The massive wildfire that continues to burn in the Fort McMurray area of Alberta, Canada has been captured from space by NASA imaging satellites.
Thousands of people in the fire's path have been left homeless and displaced.
The unprecedented scope of the blaze is apparent in these photos released by the U.S. space agency today.
“Fire conditions remain extreme in the province due to low humidity, high temperatures and wind according to the emergency updates being released by the Government of Alberta.”
The latest update on the wildfire from by the Government of Alberta was issued Sunday, May 8, 2016 at 4:15pm local time:
Currently there are more than 500 firefighters battling the blaze in and around Fort McMurray, along with 15 helicopters, 14 air tankers and 88 other pieces of equipment.
Yesterday’s plan (on May 07) to evacuate 25,000 residents who fled north of Fort McMurray was a success. As of 10:00am, no evacuees have been reported remaining in camps to the north. 300 people from Fort McKay were evacuated to the Edmonton area by air and ground. This was a precautionary evacuation due to heavy smoke in the area.
1,500 employees at the Syncrude facility were evacuated on May 7 and the facility was shut down. Groups of employees have also been evacuated from the Suncor, Husky, Shell and CNRL facilities. Many of these facilities are still operating. 250 ATCO employees are in Fort McMurray working to restore the power grid and assess the gas infrastructure.
The wildfire is currently 161,000 hectares (397,800+ acres) and is anticipated to grow overnight.
Fire conditions remain extreme, with four new starts across Alberta yesterday. A total of 34 wildfires are burning, with five out of control, 23 under control and six turned over to the responsible parties.
More than 1,500 firefighters, approximately 150 helicopters, 222 pieces of heavy equipment and more than 28 air tankers are fighting the fires across the province.
Temperature forecast for Sunday is 18°C (64 degrees F) with winds gusting up to 50 kilometres per hour (31 mph). There is the potential for showers in the Fort McMurray area.
Below: Smoke billowing away from the fires heads out across the Atlantic Ocean, and Aqua satellite captured this image of its eastward trail.
Related reading: Fort McMurray And The Fires of Climate Change, in the New Yorker.
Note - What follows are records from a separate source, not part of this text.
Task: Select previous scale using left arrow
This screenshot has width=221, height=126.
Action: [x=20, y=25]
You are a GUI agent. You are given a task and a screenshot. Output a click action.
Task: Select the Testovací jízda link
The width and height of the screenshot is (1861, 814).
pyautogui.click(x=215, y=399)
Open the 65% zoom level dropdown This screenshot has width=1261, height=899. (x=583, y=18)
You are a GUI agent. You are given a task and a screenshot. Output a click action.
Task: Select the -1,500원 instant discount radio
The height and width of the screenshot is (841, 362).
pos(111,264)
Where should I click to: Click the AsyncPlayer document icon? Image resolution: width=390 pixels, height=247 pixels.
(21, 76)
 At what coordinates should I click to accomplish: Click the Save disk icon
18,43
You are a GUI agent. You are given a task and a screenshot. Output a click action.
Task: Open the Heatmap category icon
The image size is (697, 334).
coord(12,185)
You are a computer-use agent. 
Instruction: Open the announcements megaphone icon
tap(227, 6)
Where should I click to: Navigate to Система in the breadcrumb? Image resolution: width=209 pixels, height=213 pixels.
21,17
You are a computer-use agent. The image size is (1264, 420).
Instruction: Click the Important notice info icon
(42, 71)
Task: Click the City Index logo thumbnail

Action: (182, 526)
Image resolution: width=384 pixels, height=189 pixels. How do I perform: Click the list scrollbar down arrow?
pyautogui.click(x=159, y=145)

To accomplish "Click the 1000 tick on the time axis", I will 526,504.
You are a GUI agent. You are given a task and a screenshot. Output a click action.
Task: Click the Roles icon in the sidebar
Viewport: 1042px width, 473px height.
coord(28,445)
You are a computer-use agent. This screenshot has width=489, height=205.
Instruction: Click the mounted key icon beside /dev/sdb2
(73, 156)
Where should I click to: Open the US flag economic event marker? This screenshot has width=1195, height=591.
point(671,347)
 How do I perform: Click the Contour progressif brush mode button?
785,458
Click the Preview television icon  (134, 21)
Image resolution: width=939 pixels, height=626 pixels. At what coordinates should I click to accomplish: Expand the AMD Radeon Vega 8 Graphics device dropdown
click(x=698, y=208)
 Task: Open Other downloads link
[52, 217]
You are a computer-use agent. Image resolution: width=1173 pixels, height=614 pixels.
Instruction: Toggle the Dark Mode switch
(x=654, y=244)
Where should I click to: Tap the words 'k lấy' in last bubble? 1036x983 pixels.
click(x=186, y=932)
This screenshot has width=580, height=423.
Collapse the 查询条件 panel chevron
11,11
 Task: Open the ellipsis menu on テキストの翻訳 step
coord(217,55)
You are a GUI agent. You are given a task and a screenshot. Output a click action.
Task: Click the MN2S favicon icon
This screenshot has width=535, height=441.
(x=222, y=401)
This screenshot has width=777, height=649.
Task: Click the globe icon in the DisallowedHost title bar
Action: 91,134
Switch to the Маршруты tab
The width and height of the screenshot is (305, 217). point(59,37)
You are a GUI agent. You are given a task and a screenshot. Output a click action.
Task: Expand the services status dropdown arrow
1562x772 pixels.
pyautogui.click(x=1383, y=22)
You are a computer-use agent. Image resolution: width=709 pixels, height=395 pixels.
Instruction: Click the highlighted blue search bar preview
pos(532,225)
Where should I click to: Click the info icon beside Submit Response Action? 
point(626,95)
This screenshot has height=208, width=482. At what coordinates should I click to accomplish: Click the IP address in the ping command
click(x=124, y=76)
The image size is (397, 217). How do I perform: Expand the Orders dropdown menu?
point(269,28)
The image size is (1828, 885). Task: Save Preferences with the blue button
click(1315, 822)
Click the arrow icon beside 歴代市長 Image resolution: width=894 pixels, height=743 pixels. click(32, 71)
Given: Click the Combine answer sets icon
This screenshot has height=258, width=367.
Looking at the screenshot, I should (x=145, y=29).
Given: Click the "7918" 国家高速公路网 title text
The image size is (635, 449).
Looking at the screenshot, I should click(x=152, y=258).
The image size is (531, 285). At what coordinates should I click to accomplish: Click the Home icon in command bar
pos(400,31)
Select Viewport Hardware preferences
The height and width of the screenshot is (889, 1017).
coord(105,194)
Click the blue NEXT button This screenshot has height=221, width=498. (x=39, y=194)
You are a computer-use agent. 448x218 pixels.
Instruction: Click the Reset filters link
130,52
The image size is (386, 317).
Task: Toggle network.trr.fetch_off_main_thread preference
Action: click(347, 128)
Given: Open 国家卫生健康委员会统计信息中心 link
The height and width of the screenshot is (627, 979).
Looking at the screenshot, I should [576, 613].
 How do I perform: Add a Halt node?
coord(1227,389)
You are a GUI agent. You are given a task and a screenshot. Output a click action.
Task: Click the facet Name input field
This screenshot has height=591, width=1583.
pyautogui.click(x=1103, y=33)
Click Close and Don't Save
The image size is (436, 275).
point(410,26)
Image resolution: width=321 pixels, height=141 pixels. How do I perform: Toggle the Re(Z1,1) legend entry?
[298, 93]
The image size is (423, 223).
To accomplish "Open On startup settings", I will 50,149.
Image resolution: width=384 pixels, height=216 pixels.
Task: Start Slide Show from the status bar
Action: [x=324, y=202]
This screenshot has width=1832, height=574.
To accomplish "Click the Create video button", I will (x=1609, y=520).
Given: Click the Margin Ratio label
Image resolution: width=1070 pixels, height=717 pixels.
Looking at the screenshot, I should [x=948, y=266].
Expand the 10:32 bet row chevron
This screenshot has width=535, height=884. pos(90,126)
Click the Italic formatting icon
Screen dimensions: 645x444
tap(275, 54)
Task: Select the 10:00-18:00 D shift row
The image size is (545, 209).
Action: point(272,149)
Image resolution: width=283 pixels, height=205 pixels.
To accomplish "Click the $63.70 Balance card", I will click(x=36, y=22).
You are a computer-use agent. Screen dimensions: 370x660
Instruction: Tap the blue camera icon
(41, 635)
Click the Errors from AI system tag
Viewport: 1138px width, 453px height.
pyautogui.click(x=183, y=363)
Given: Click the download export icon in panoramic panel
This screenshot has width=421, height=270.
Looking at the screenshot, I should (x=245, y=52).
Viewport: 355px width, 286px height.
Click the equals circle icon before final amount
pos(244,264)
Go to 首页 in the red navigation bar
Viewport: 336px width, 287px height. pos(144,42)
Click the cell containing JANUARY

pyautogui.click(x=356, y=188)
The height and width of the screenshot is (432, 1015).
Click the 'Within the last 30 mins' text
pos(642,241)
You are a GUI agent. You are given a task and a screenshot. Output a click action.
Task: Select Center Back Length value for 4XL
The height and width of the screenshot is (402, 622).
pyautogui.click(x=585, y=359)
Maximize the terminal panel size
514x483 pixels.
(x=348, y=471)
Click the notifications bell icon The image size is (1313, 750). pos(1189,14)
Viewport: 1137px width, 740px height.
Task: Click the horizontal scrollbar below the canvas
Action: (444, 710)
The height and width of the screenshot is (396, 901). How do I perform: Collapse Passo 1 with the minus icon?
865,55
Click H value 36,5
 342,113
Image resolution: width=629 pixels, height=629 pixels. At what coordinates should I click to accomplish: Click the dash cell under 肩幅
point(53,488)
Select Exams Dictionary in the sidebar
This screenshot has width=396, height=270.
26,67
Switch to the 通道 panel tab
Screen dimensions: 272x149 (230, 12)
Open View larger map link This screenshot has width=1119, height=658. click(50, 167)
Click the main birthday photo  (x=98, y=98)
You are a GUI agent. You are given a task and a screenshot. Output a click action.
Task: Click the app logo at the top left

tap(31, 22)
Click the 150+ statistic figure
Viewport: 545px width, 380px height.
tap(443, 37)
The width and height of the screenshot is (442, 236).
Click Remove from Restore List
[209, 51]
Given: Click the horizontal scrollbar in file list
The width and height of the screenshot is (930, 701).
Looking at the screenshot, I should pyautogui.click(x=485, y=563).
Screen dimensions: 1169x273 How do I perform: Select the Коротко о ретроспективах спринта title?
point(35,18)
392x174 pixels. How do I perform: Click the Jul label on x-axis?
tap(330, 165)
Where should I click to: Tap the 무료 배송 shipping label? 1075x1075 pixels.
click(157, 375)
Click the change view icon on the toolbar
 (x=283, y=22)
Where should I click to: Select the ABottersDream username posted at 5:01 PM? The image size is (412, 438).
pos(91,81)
Though it’s tough to pin any particular disaster on climate change, in the case of Fort McMurray the link is pretty compelling. In Canada, and also in the United States and much of the rest of the world, higher temperatures have been extending the wildfire season. Last year, wildfires consumed ten million acres in the U.S., which was the largest area of any year on record. All of the top five years occurred in the past decade. In some areas, “we now have year-round fire seasons,” Matt Jolly, a research ecologist for the United States Forest Service, recently told the Times.
“You can say it couldn’t get worse,” Jolly added, but based on its own projections, the forest service expects that it will get worse. According to a Forest Service report published last April, “Climate change has led to fire seasons that are now on average 78 days longer than in 1970.” Over the past three decades, the area destroyed each year by forest fires has doubled, and the service’s scientists project that it’s likely to “double again by midcentury.” A group of scientists who analyzed lake cores from Alaska to obtain a record of forest fires over the past ten thousand years found that, in recent decades, blazes were both unusually frequent and unusually severe. “This extreme combination suggests a transition to a unique regime of unprecedented fire activity,” they concluded.
All of this brings us to what one commentator referred to as “the black irony” of the fire that has destroyed most of Fort McMurray.
The town exists to get at the tar sands, and the tar sands produce a particularly carbon-intensive form of fuel. (The fight over the Keystone XL pipeline is, at its heart, a fight over whether the U.S. should be encouraging —or, if you prefer, profiting from—the exploitation of the tar sands.) The more carbon that goes into the atmosphere, the warmer the world will get, and the more likely we are to see devastating fires like the one now raging.